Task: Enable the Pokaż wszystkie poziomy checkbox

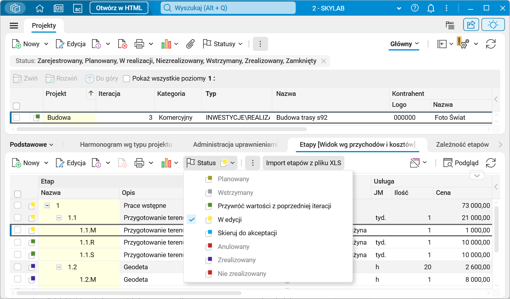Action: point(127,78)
--------
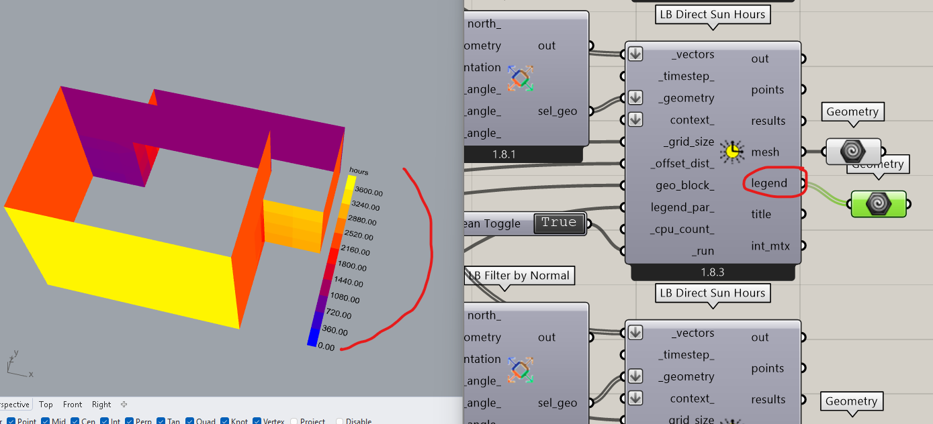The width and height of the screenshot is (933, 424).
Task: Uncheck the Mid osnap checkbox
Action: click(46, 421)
--------
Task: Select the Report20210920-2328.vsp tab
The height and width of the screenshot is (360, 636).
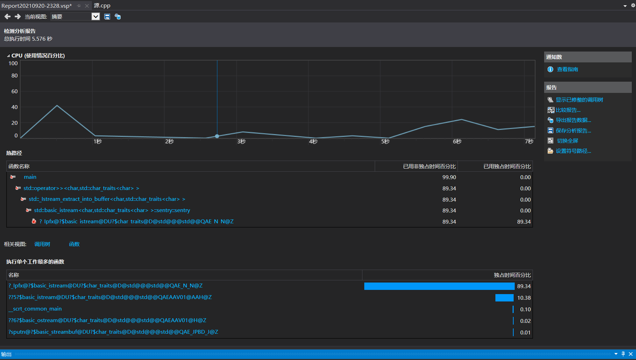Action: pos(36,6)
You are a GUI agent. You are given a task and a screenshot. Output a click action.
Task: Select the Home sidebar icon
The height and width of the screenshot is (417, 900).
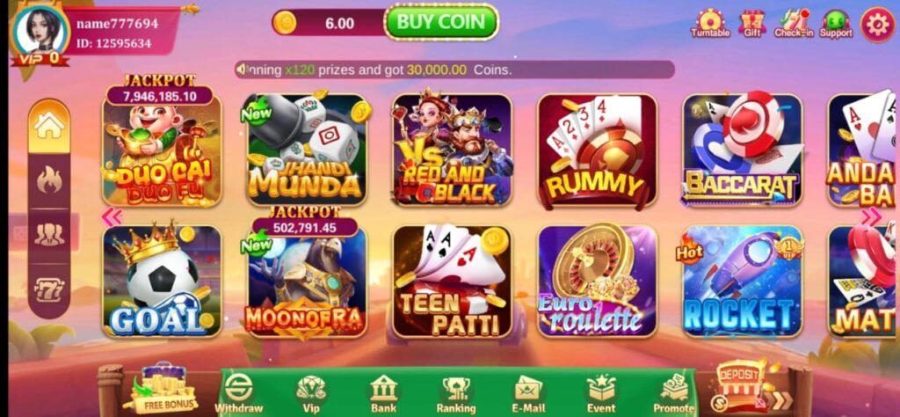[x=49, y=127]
--------
Problem statement ::
Write out every line from the data above that includes "Select".

Task response ::
Task: Select the Report20210920-2328.vsp tab
Task: Select the Home sidebar icon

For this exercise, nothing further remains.